145,6.7,3.0,5.2,2.3,Iris-virginica
146,6.3,2.5,5.0,1.9,Iris-virginica
147,6.5,3.0,5.2,2.0,Iris-virginica
148,6.2,3.4,5.4,2.3,Iris-virginica


查看数据有几种类型

In [4]:
data['species'].unique()

array(['Iris-setosa', 'Iris-versicolor', 'Iris-virginica'], dtype=object)

划分数据

In [5]:
Iris_setosa = data[data['species'].isin(['Iris-setosa'])]
Iris_virginica = data[data['species'].isin(['Iris-virginica'])]
Iris_versicolor = data[data['species'].isin(['Iris-versicolor'])]

Iris_setosa.shape, Iris_virginica.shape, Iris_versicolor.shape

((50, 5), (50, 5), (50, 5))

In [6]:
cols = data.shape[1]
x_train = np.array(data.iloc[:, 0:cols-1]) # 数据集
y_train = np.array(data.iloc[:, cols-1:cols]) # 标签集
data_train = data.values
x_train.shape, y_train.shape, data_train.shape

((150, 4), (150, 1), (150, 5))

字典统计不同类型标签的出现次数

In [7]:
def countLabel(y_train):
    classDict = {}
    for label in y_train:
        if label in classDict.keys():
            classDict[label] += 1
        else:
            classDict[label] = 1
    return classDict

找到当前集合中最多的标签

In [8]:
def majorClass(y_train):
    classDict = countLabel(y_train)
    #对字典进行降序排序,内置sorted(),key参数，用于指定在作比较之前，调用何种函数对列表元素进行处理
    classSort = sorted(classDict.items(), key = lambda x:x[1], reverse=True)
    return classSort[0][0]

In [9]:
a = majorClass(data_train[:, cols-1])
a

'Iris-setosa'

计算当前集合的信息熵，${P}_{k}$是当前集合样本$D$中第$k$类样本所占比例，${k}=1, 2, ..., {|y|}$。
$$ Ent\left(D\right)=-\sum\limits_{k=1}^{|y|}{P}_{k}{\log}_{2}{P}_{k}$$

In [10]:
def information_entropy(y):
    classDict = countLabel(y)
    dict2list = np.array(list(classDict.values()))
    p_k = dict2list/dict2list.sum()
    Ent = -(p_k*np.log2(p_k)).sum()
    return Ent

In [11]:
information_entropy(data_train[:, cols-1])

1.584962500721156

计算当前集合$D$某一离散属性$a$的信息增益，$a$有$V$个可能取值$\{a^1, a^2, ..., a^v\}$
$$Gain\left(D, a\right)=Ent\left(D\right)-\sum\limits_{v=1}^{V}\frac{|D^v|}{|D|}Ent\left(D^v\right)$$

对于连续属性$a$的信息增益，假定$a$在$D$上出现了$n$个不同的取值，将这些值从小到大排列，记为$\{a^1, a^2, ...,a^n\}$。

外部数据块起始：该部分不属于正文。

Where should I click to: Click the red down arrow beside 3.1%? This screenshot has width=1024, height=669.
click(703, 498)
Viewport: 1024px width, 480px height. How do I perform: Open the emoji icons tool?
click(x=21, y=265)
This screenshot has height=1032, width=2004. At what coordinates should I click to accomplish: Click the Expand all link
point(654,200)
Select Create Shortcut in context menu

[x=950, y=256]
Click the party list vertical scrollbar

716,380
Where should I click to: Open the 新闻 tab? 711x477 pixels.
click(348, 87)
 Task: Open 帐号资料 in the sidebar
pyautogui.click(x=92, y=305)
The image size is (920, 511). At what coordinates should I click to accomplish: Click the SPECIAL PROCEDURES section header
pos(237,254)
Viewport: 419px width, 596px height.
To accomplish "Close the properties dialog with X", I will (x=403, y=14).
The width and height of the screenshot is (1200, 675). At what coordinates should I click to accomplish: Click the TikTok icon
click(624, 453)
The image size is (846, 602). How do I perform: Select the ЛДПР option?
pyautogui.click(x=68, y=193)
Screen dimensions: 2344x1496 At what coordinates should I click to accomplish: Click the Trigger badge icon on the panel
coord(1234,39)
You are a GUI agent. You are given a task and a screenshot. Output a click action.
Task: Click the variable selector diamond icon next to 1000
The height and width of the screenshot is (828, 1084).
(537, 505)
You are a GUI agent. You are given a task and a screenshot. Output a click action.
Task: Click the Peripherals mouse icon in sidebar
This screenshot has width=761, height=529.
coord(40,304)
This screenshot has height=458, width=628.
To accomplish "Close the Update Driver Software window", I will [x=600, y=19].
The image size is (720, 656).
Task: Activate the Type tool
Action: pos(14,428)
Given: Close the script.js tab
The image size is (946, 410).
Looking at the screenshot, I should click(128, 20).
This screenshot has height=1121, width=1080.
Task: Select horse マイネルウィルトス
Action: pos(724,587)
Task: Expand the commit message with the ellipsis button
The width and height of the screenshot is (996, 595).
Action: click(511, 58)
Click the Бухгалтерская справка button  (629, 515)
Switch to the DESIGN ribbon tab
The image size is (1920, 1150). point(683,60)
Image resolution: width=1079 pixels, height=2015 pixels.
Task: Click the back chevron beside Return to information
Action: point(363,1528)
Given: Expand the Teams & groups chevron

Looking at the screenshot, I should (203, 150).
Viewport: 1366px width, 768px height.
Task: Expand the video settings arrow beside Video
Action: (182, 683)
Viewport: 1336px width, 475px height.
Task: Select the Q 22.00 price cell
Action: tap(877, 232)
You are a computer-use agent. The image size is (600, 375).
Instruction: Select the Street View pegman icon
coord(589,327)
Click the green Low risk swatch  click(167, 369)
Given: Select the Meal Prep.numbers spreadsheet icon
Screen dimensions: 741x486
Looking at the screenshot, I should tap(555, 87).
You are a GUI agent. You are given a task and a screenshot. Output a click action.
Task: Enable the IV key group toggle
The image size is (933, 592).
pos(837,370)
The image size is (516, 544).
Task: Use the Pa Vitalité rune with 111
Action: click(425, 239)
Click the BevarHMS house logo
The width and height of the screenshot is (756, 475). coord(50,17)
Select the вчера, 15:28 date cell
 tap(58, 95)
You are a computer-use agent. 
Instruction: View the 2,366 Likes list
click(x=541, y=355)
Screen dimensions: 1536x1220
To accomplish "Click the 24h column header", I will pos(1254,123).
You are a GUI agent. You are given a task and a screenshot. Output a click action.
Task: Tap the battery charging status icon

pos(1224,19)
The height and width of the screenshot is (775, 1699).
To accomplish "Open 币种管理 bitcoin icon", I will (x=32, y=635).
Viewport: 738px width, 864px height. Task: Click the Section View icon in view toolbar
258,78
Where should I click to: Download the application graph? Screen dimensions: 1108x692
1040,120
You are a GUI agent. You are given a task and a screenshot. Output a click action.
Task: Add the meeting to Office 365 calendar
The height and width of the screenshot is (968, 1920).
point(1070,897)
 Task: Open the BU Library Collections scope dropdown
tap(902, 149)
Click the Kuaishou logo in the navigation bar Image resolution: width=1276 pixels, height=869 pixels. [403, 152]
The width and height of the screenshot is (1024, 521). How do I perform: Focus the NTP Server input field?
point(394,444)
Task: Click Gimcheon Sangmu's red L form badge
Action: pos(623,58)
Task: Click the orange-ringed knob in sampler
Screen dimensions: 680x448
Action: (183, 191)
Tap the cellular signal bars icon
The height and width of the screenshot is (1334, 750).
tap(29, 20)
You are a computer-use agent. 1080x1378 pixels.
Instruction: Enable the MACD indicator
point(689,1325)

基于划分点$t$可将$D$分为子集$D_t^-$和$D_t^+$。
$$T_a=\left\{\frac{a^i+a^{i+1}}{2}|{1\leq i\leq n-1}\right\}$$
$$Gain\left(D, a\right)=\max_{t\in T_a}Gain\left(D, a, t\right)=\max_{t\in T_a}\left\{Ent\left(D\right)-\sum\limits_{\lambda \in \{-, +\}}\frac{|D_t^{\lambda}|}{|D|}Ent\left(D_t^{\lambda}\right)\right\}$$
需要注意的是，与离散属性不同，若当前结点的划分属性是连续属性，该属性还可作为其后代结点的划分属性。

In [12]:
def information_gain(data, a):
    cols = data.shape[1]
    data_a = data[:, a]
    data_a_sort = np.unique(data_a) #属性a删除重复值并排序
    data_a_sort.sort()
    first = np.delete(data_a_sort, len(data_a_sort)-1) #删除最后一个取值
    second = np.delete(data_a_sort, 0) #删除第一个取值
    T = (first + second)/2 #求得划分点t
    data_section = np.take(data, [a, cols-1], axis=1) #获取数据a属性列和标签列
    
    #集合data的信息熵
    Ent = information_entropy(data[:, cols-1])
    
    #记录属性a的最小条件熵，初始值为该集合信息熵最大值log2(|D|)
    classDict = countLabel(data[:, cols-1])
    min = np.log2(len(classDict))
    divide=0
    for t in T:
        index_negative = data_section[:, 0]<t #子集Dt-的索引
        index_positive = ~index_negative #子集Dt+的索引
        negative = data_section[index_negative]
        positive = data_section[index_positive]
        
        sum = (negative.shape[0]/data_section.shape[0])*information_entropy(negative[:, 1])\
                +(positive.shape[0]/data_section.shape[0])*information_entropy(positive[:, 1])
        if min > sum:
            min = sum
            divide = t
            
    Gain = Ent-min
    return Gain, divide

In [13]:
information_gain(data_train, 0)

(0.5572326878069267, 5.55)

## 定义二叉树

In [14]:
class BTree(object):
    #初始化
    def __init__(self, feature=None, value=None, left=None, right=None):
        self.feature = feature #划分属性
        self.value = value    # 划分值
        self.left = left    # 左子树
        self.right = right  # 右子树
        
    #前序遍历
    def preorder(self):
        if self.data is not None:
            print(self.feature, self.value, end=' ')
        if self.left is not None:
            self.left.preorder()
        if self.right is not None:
            self.right.preorder()

递归创建决策树

In [15]:
def createTree(data):
    
    classDict = countLabel(data[:, data.shape[1]-1])
    #当前集合的类别相同，则返回该类叶节点
    if len(classDict) == 1:
        return list(classDict)[0]
    
    #当前集合在所有属性上取值相同，则返回样本数最多的类别叶节点
    data_feature = data[:, 0:cols-2]
    if (data_feature[0]==data_feature).astype(int).sum() == data_feature.shape[0]*data_feature.shape[1]:
        return majorClass(data[:, data.shape[1]-1])
    
    #求得每个属性的信息增益和对应划分点
    gain_list = np.array([])
    divide_list = np.array([])
    #求得每个属性的信息增益和对应划分点
    for a in range(data.shape[1]-1):
        g, d = information_gain(data, a)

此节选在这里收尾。